Sarah Ward, 31, was working as a receptionist at the Melbourne Digestive Clinic in Noble Park when she began putting through hundreds of dodgy Medicare claims for herself and her husband.
She made up to 80 claims a day between March 2019 and when she was caught in April 2020.
Over the year she submitted 781 false Medicare patient claims in her own name and 828 in the name of her husband before the clinic’s accountants tipped off Medicare and authorities.
Ward pleaded guilty to a single charge of obtaining a financial advantage by deception from a commonwealth entity.
But the single charge doesn’t take away the seriousness, especially with a prior conviction for a $29,000 fraud against a hospital, County Court Judge Geoff Chettle said on Wednesday.
“This is really 1600 crimes committed over the course of a year … on a daily basis she was rorting the system,” he said.
As part of her job Ward had access to the Medicare patient claims system and used that to make false claims for consultations with the two doctors who supervised her at the clinic.
The total claims amounted to $181,121.75 which was paid into bank accounts for her and her husband.
It was a “robbery of the Australian community”, prosecutor Adam Murphy said.
While Ward’s lawyer Michael Allen said she was remorseful for her actions, Judge Chettle pointed to a psychiatric report which included “pseudo-justification of her really being entitled to take this money because they were working too hard”.
In 2015 Ward dishonestly obtained $29,000 in false refunds on behalf of patients at Cabrini Hospital, where she had then worked.
Mr Allen said Ward had been working at another medical practice between the recent offending and going on maternity leave before the birth of her second child in February last year.
They weren’t aware of her fraud, he confirmed.
“That’s problematic,” the judge replied.
Ward has repaid the money in full, taking $100,000 from a mortgage offset account and selling a $70,000 car.
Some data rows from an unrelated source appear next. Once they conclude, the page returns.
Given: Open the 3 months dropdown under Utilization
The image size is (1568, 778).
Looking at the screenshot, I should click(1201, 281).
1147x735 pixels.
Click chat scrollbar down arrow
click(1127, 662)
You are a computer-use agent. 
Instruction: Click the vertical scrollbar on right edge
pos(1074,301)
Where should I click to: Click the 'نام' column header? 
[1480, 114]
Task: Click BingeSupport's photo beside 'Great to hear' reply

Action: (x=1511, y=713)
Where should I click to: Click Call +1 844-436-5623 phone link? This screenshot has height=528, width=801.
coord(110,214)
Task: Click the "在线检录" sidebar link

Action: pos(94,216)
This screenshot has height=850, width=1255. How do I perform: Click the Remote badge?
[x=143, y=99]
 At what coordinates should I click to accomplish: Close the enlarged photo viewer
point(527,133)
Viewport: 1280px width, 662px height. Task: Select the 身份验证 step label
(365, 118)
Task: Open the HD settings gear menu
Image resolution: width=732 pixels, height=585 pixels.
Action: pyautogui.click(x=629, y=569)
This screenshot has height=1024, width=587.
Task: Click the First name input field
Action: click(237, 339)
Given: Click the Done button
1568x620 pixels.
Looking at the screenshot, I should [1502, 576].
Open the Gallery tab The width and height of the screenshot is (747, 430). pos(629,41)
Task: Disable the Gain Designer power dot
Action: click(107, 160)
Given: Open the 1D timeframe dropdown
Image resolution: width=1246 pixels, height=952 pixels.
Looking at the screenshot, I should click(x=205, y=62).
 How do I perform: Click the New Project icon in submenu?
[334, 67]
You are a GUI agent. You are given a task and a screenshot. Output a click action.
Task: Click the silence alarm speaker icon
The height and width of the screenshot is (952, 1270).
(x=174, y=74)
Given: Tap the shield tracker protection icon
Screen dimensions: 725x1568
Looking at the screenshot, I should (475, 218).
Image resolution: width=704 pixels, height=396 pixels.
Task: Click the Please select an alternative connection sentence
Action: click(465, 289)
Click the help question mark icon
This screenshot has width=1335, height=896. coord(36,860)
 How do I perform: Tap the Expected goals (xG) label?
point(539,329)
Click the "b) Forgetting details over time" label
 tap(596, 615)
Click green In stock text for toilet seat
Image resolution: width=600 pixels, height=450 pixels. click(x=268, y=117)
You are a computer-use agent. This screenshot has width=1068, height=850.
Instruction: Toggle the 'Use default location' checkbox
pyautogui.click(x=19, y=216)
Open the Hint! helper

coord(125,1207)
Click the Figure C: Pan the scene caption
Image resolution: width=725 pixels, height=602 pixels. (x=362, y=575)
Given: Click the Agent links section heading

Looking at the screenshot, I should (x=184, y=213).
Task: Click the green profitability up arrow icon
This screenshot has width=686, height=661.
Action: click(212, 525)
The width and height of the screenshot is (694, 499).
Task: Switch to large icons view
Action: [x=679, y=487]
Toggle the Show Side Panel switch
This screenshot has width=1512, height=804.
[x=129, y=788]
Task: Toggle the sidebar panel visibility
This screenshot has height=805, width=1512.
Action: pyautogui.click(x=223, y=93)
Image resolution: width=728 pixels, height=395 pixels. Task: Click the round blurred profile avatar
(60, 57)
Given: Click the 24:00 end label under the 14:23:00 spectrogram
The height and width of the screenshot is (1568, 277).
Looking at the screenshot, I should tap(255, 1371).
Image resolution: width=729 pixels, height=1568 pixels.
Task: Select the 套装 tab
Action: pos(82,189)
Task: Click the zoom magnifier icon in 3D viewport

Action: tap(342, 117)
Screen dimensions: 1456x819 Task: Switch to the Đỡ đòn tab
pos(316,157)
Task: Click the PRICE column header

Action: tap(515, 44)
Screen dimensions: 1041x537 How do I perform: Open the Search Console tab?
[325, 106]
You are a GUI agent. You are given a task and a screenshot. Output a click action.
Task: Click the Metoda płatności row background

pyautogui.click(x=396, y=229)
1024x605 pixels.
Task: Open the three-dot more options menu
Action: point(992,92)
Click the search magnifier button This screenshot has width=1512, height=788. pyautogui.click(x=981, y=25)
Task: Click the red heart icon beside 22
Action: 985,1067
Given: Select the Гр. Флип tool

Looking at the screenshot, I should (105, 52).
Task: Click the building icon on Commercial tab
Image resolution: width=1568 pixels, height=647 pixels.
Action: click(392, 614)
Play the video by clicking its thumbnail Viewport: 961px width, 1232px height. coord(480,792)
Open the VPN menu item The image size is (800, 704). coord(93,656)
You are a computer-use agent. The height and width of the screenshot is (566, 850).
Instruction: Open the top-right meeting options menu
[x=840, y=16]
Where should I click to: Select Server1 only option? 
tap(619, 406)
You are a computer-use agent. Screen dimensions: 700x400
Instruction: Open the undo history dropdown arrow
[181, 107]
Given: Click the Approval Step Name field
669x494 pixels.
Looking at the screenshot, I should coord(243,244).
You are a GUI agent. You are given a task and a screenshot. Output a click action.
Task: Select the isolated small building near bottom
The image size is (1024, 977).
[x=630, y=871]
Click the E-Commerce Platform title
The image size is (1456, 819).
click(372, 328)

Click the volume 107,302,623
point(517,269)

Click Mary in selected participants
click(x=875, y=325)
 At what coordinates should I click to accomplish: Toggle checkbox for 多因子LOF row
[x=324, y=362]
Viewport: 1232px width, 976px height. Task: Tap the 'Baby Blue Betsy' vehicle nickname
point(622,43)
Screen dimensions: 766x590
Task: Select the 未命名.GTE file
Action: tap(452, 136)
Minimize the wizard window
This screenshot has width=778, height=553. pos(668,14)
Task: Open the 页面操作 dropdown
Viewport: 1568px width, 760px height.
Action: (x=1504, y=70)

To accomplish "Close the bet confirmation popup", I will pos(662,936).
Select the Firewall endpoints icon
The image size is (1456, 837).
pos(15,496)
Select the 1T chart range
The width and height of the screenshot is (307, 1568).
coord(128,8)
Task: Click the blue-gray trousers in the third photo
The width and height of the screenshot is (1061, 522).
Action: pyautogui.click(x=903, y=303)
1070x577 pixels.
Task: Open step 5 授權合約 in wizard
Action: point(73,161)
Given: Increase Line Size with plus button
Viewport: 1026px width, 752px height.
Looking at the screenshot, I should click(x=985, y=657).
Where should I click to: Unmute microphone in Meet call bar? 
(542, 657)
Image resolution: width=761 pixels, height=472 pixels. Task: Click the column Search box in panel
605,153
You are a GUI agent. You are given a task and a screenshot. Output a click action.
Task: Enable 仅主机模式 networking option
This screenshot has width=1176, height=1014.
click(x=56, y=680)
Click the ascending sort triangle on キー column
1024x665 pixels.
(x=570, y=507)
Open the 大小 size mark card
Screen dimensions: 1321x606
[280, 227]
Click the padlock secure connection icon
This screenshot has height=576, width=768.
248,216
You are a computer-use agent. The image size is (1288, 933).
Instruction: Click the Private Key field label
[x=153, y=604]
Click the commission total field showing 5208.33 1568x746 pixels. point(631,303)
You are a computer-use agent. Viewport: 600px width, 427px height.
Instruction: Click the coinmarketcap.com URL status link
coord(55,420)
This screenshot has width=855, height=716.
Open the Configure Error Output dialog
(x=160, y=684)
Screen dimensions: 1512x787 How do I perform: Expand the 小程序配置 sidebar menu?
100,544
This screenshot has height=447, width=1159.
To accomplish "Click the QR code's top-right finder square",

She also borrowed money from her mother.
Mr Allen said Ward’s family would suffer some hardship as a result of her imprisonment, which he conceded was necessary.
Ward has two children, including a breastfeeding infant who it’s hoped will be able to go into custody with her as part of Corrections Victoria’s living with mum program.
A decision on her eligibility cannot be made until mid-February.
Judge Chettle noted she would have a harder time in custody being separated from her older child, and the younger if that application is not approved, but put the blame squarely on her.
“She did that to her family,” he said.
Ward, who is on bail, will be sentenced on March 15.